Saved entries
━━━━━━

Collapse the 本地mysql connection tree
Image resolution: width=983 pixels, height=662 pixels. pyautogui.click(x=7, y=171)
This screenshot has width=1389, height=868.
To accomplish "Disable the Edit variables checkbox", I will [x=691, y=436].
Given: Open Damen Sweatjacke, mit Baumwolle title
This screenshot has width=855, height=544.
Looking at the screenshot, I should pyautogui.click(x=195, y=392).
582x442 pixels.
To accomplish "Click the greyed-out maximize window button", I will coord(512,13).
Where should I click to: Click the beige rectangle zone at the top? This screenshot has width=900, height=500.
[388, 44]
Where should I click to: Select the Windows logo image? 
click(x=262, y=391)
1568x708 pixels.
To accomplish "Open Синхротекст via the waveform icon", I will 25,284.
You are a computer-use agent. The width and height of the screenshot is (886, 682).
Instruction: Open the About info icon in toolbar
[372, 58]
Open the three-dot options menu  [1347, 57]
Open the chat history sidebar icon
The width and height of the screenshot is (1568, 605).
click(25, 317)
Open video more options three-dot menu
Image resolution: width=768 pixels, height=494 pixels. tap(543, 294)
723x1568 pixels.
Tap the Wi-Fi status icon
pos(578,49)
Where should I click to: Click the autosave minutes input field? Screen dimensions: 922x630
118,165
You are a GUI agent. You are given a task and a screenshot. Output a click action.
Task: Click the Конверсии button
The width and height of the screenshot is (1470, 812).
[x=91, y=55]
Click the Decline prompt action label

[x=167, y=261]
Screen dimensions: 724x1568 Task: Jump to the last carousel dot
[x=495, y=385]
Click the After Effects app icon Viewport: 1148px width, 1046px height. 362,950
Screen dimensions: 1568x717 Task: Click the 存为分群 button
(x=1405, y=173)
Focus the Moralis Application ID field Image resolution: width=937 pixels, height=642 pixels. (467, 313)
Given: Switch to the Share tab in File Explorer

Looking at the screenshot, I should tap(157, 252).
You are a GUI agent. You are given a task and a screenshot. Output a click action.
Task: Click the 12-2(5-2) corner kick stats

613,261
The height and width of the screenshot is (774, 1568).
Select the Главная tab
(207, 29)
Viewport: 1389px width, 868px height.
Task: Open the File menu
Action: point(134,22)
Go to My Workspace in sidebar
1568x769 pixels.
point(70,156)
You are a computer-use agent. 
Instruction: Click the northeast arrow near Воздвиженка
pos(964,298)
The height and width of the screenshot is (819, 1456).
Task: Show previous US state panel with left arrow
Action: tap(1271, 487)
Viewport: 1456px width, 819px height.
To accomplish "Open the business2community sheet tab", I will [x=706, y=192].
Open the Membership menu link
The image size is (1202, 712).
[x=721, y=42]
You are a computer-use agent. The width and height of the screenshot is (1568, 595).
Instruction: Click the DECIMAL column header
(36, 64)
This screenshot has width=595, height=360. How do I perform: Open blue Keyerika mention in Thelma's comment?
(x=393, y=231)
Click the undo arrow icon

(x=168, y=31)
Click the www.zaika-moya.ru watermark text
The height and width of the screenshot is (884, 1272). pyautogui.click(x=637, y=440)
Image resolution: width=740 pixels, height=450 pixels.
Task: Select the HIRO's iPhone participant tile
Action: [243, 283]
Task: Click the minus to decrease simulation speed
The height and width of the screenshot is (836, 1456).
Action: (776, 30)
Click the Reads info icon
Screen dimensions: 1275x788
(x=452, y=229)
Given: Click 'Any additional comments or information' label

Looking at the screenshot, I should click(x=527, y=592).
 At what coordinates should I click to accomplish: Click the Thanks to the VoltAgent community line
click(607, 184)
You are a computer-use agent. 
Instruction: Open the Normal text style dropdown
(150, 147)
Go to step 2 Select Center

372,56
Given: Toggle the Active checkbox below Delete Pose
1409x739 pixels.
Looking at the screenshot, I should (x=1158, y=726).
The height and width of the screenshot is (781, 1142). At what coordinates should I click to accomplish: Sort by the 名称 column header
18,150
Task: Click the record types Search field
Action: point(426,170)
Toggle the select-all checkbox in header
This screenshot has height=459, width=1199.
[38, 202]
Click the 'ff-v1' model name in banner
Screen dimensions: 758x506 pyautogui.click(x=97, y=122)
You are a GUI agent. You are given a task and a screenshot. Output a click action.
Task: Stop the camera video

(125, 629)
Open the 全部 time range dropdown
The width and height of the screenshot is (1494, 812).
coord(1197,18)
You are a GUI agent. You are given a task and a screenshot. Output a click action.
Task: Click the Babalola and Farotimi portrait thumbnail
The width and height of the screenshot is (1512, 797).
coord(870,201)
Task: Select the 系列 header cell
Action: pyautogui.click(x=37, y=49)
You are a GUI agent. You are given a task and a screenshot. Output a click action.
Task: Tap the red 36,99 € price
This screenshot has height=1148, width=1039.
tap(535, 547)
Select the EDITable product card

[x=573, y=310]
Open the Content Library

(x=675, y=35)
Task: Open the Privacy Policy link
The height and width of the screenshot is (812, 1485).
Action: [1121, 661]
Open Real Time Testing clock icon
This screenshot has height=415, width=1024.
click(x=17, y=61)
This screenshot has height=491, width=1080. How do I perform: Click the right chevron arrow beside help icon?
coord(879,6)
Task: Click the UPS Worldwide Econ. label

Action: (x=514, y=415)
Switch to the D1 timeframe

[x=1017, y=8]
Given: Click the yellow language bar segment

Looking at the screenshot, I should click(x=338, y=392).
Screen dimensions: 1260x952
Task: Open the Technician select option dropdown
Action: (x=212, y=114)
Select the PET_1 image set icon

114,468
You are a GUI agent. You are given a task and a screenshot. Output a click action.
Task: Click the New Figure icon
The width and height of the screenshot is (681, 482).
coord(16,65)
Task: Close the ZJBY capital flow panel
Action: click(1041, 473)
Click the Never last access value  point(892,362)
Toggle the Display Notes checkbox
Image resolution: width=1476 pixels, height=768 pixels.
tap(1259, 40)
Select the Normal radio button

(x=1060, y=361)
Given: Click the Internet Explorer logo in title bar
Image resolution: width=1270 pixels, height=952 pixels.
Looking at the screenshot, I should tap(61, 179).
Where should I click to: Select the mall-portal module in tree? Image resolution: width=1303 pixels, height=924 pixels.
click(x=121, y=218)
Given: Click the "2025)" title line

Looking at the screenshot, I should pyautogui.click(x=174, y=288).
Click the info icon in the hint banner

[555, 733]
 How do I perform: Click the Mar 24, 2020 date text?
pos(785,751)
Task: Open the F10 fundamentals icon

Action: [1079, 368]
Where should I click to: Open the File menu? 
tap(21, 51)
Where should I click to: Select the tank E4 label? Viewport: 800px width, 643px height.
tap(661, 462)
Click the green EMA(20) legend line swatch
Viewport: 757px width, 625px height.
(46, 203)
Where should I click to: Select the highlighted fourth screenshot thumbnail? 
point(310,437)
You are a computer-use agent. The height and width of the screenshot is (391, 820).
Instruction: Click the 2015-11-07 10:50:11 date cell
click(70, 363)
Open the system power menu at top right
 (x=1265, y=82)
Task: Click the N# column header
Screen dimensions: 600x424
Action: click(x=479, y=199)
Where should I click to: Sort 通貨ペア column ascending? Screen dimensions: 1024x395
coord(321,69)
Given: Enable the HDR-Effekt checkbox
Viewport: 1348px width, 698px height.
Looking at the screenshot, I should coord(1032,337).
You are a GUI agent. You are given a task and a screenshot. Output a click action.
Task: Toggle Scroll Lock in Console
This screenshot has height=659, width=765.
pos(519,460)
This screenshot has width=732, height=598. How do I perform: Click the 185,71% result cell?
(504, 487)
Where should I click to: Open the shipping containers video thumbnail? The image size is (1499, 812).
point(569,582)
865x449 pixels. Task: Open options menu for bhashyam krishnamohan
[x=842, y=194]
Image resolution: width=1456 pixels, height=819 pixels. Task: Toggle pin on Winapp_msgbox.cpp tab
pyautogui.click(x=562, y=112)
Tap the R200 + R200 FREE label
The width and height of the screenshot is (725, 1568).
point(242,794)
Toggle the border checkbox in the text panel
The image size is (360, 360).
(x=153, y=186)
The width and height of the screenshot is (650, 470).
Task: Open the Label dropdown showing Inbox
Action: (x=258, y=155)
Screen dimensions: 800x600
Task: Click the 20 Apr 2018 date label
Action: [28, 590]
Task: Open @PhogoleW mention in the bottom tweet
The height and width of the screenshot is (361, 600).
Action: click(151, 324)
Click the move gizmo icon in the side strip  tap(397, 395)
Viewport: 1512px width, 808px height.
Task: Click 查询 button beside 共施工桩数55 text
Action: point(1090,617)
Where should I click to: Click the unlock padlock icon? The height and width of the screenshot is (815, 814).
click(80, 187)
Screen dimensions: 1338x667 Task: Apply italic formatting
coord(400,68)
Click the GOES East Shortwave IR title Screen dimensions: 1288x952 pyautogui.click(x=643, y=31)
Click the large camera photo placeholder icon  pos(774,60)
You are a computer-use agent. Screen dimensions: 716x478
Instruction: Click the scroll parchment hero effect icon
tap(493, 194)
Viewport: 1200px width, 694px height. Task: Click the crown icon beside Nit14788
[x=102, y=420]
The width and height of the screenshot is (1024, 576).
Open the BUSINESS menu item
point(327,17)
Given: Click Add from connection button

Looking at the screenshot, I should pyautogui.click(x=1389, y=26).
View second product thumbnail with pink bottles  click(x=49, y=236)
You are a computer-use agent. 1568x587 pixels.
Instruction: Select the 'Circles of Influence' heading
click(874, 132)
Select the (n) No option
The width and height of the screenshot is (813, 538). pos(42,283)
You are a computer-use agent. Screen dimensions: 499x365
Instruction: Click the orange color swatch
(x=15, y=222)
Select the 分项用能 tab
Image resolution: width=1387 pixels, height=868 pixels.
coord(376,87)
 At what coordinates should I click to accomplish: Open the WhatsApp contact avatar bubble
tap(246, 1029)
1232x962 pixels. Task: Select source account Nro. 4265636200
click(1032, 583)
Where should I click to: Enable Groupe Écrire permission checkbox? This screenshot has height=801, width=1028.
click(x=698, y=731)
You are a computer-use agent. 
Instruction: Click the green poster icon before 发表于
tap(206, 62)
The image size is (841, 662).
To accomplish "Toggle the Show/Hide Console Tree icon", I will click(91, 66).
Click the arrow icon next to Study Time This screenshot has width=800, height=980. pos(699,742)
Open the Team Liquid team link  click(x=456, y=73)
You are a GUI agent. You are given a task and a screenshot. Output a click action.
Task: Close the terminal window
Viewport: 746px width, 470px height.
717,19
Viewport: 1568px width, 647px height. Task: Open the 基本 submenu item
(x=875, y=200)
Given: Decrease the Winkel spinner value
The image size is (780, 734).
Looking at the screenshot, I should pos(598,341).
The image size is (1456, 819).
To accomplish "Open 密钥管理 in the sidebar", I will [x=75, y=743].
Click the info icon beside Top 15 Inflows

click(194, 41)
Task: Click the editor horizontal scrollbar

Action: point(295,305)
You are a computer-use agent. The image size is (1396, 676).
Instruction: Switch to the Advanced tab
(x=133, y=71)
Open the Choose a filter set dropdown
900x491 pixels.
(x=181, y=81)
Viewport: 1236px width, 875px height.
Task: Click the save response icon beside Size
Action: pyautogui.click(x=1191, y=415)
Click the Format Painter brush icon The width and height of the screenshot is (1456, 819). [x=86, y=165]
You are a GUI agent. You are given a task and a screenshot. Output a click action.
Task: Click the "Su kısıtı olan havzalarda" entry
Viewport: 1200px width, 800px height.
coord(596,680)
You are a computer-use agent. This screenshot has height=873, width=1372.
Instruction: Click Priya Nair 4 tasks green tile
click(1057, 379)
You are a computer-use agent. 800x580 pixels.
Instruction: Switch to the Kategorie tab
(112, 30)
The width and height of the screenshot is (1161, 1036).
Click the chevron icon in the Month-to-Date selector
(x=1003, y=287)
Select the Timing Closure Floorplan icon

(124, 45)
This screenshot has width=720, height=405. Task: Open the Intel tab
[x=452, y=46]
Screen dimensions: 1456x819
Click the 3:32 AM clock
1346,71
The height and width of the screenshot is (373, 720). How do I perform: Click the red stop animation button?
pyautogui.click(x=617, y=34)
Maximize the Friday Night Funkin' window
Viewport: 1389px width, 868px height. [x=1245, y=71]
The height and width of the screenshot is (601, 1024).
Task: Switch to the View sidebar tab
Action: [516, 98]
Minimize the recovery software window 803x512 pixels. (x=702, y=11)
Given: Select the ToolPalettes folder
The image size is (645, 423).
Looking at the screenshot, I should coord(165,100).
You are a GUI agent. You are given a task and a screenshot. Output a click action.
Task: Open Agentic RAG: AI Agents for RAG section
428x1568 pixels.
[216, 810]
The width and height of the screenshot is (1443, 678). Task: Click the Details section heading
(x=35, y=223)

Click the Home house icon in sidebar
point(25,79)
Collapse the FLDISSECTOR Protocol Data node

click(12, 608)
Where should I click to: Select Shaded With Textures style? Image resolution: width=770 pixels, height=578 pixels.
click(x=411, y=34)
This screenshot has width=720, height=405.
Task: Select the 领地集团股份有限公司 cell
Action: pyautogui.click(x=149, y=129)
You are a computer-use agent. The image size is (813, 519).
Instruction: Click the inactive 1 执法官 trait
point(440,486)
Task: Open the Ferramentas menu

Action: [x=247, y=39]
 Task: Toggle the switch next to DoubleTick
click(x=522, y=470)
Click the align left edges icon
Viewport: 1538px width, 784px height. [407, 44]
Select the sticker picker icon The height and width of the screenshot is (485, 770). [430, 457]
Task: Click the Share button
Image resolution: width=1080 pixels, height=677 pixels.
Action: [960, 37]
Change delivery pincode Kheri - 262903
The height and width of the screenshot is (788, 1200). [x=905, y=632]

━━━━━━

### [TASK DIRECTIONS]
Please reproduce the material word for word, starting with the line that contains "Open the system power menu at top right" and going on through the line that contains "[x=842, y=194]", with both of those lines included.

### [SOLUTION]
Open the system power menu at top right
 (x=1265, y=82)
Task: Click the N# column header
Screen dimensions: 600x424
Action: click(x=479, y=199)
Where should I click to: Sort 通貨ペア column ascending? Screen dimensions: 1024x395
coord(321,69)
Given: Enable the HDR-Effekt checkbox
Viewport: 1348px width, 698px height.
Looking at the screenshot, I should coord(1032,337).
You are a GUI agent. You are given a task and a screenshot. Output a click action.
Task: Toggle Scroll Lock in Console
This screenshot has height=659, width=765.
pos(519,460)
This screenshot has width=732, height=598. How do I perform: Click the 185,71% result cell?
(504, 487)
Where should I click to: Open the shipping containers video thumbnail? The image size is (1499, 812).
point(569,582)
865x449 pixels. Task: Open options menu for bhashyam krishnamohan
[x=842, y=194]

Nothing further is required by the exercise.